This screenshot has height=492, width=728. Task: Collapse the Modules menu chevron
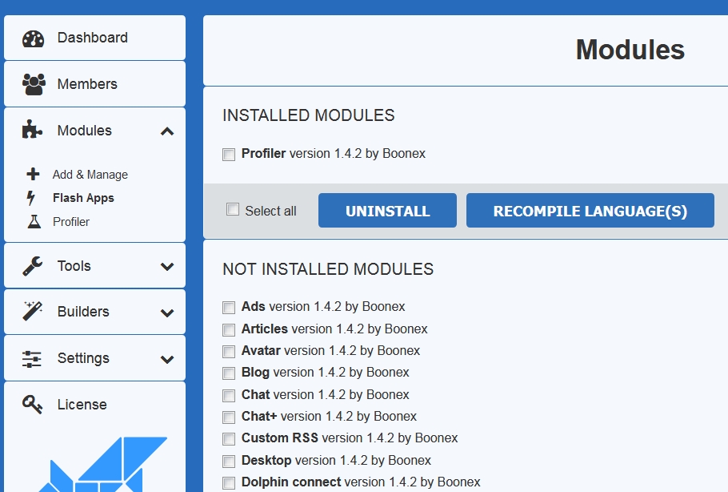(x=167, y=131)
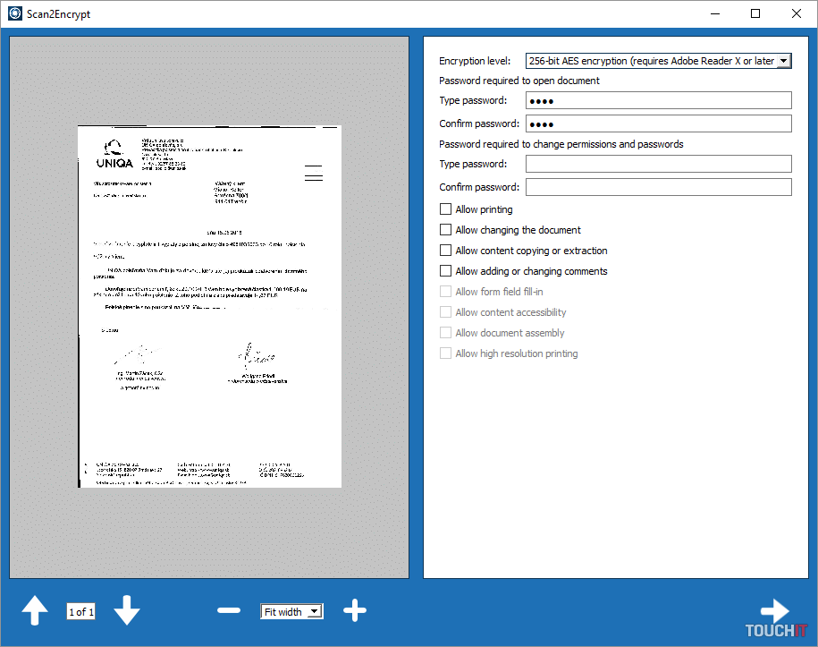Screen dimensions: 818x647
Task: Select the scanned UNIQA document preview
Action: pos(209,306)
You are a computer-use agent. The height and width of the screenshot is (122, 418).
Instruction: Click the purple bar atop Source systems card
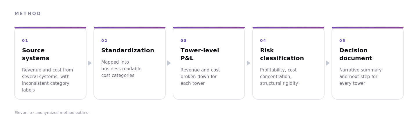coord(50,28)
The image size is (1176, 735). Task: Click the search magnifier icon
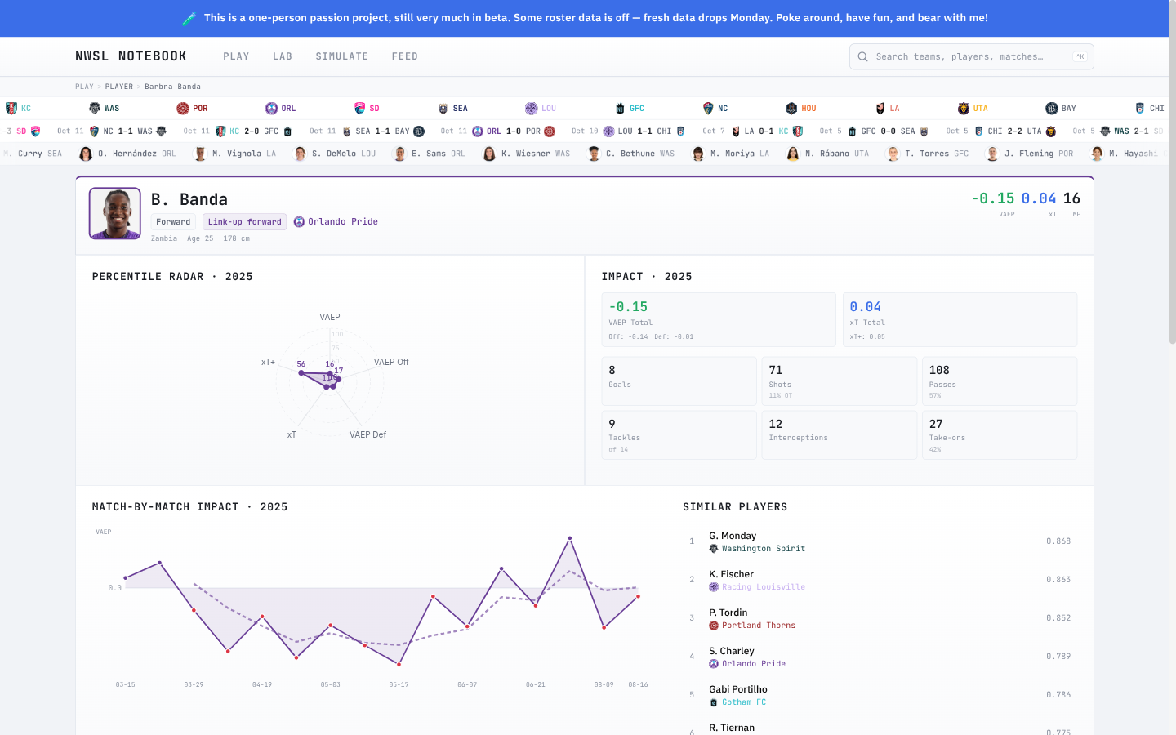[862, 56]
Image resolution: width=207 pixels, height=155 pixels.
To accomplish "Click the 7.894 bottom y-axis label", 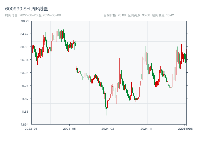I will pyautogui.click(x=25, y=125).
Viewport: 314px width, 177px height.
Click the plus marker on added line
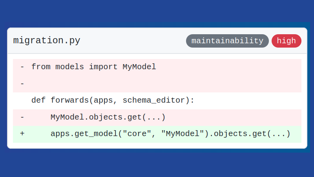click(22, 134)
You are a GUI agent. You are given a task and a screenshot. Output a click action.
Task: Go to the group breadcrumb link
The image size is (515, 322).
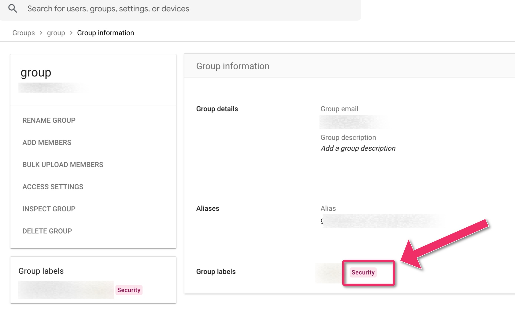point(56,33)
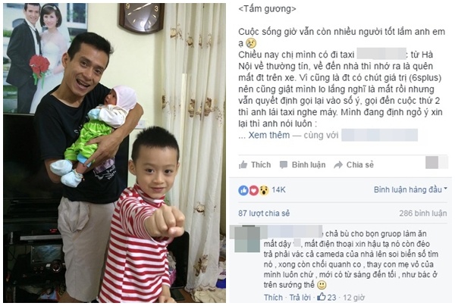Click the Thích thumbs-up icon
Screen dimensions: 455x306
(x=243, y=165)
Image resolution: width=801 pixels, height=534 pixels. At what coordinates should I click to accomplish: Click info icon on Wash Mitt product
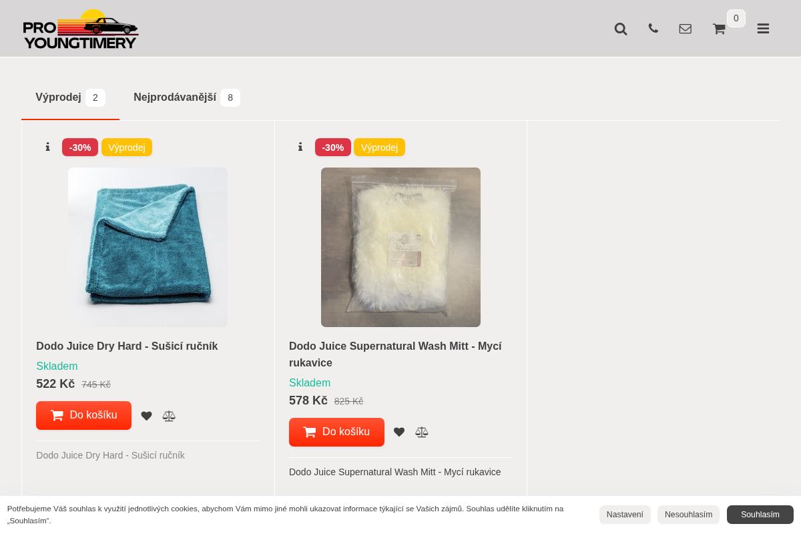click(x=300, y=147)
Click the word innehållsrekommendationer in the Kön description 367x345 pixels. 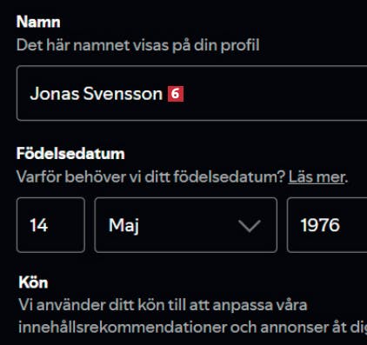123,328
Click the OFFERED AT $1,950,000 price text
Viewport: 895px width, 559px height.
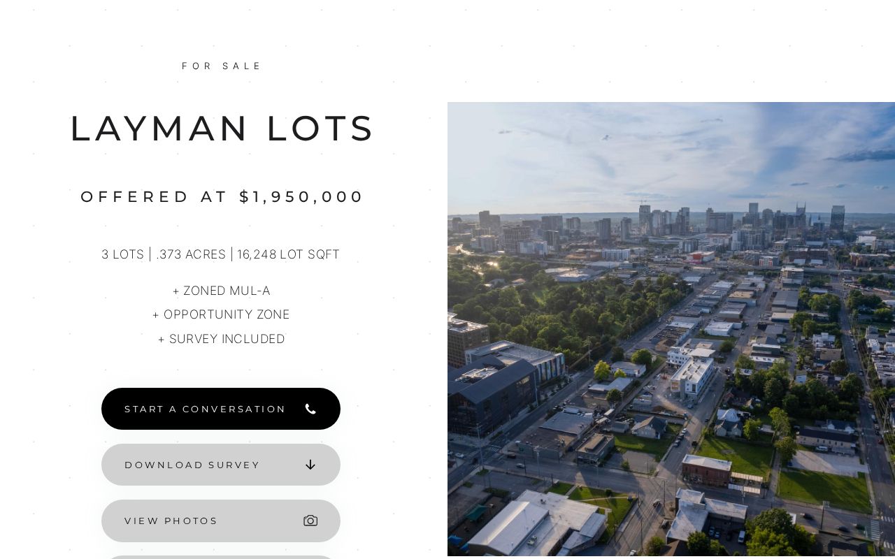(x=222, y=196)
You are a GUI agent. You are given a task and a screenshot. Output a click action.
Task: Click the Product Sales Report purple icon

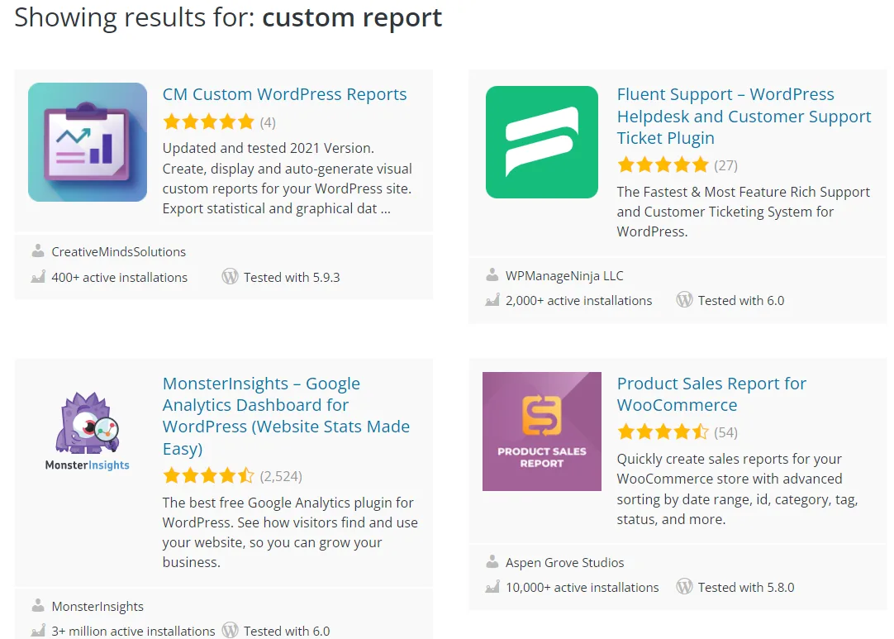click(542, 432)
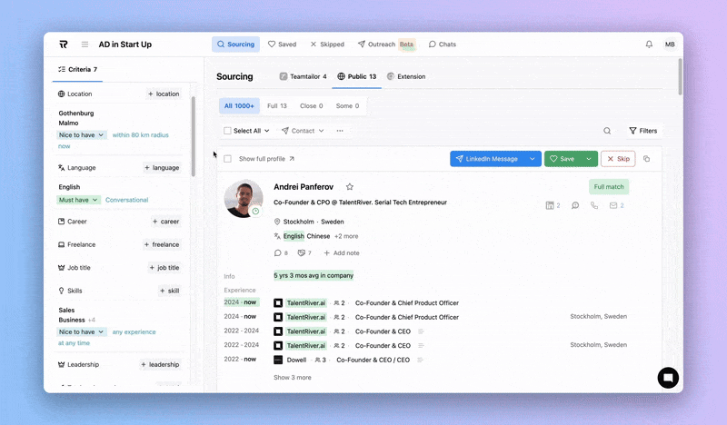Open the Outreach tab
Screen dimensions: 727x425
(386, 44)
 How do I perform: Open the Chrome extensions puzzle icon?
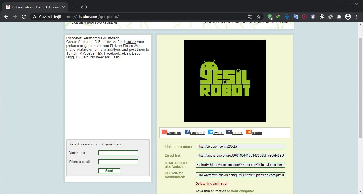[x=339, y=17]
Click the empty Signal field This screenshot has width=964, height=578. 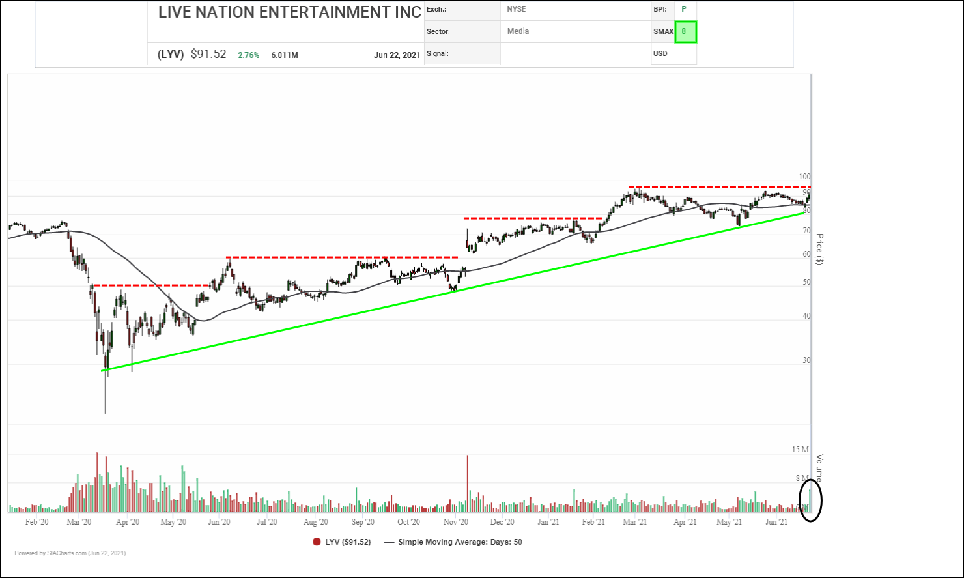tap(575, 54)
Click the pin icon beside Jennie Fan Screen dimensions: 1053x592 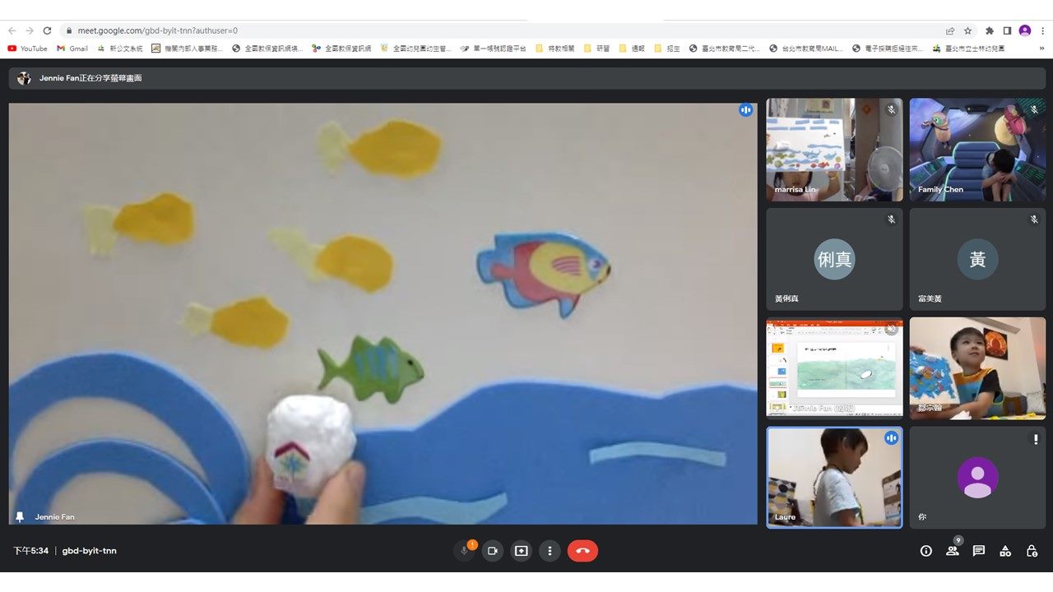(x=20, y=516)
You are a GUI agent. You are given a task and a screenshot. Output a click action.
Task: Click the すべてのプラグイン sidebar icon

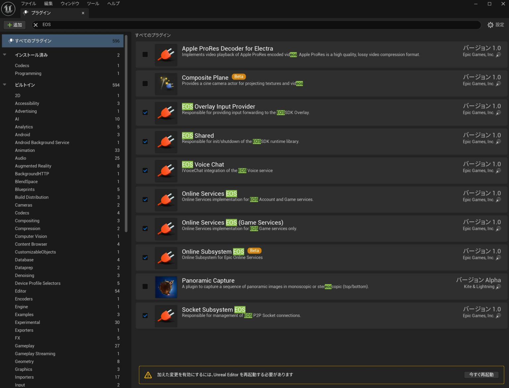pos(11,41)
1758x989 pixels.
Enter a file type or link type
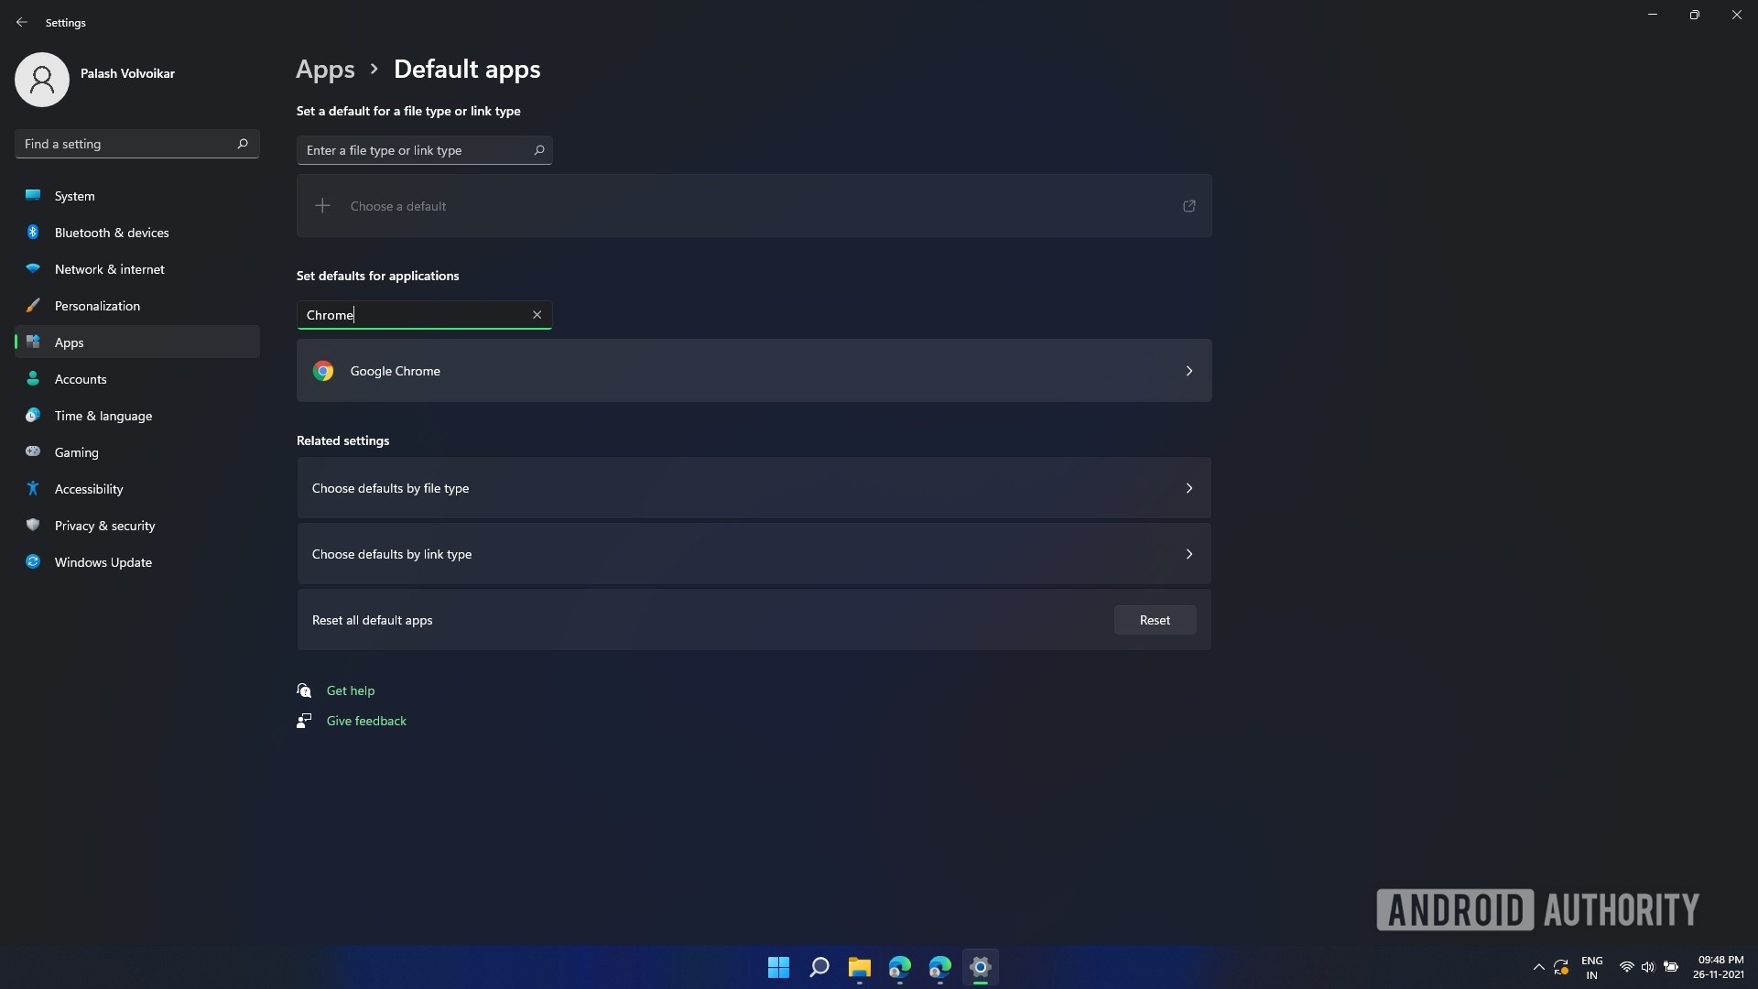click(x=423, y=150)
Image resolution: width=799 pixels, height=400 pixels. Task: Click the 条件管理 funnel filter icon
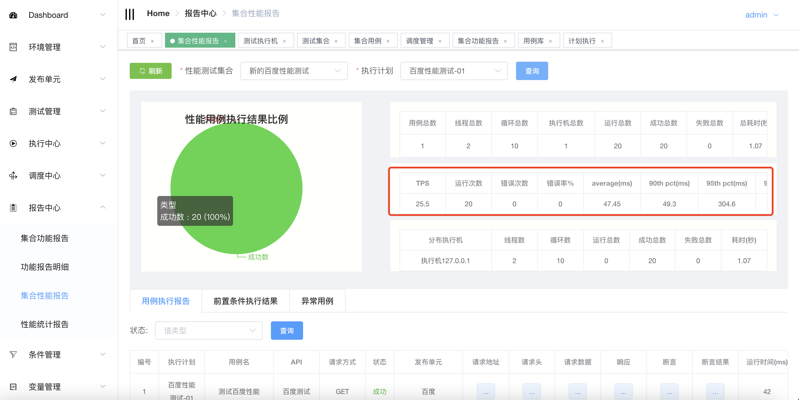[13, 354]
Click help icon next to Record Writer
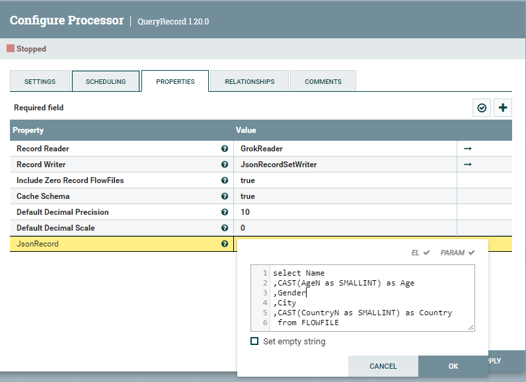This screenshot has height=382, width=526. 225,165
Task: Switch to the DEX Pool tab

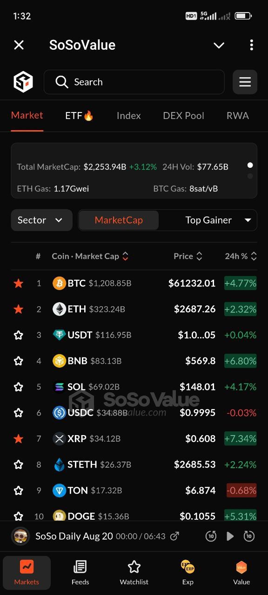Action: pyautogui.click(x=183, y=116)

▸ **Task objective**:
Return each line of the data above that contains the string "purple". Case matters.

▸ **Response to this exercise**:
Instruction: Click the purple bar atop Source systems card
Task: Click the Product Sales Report purple icon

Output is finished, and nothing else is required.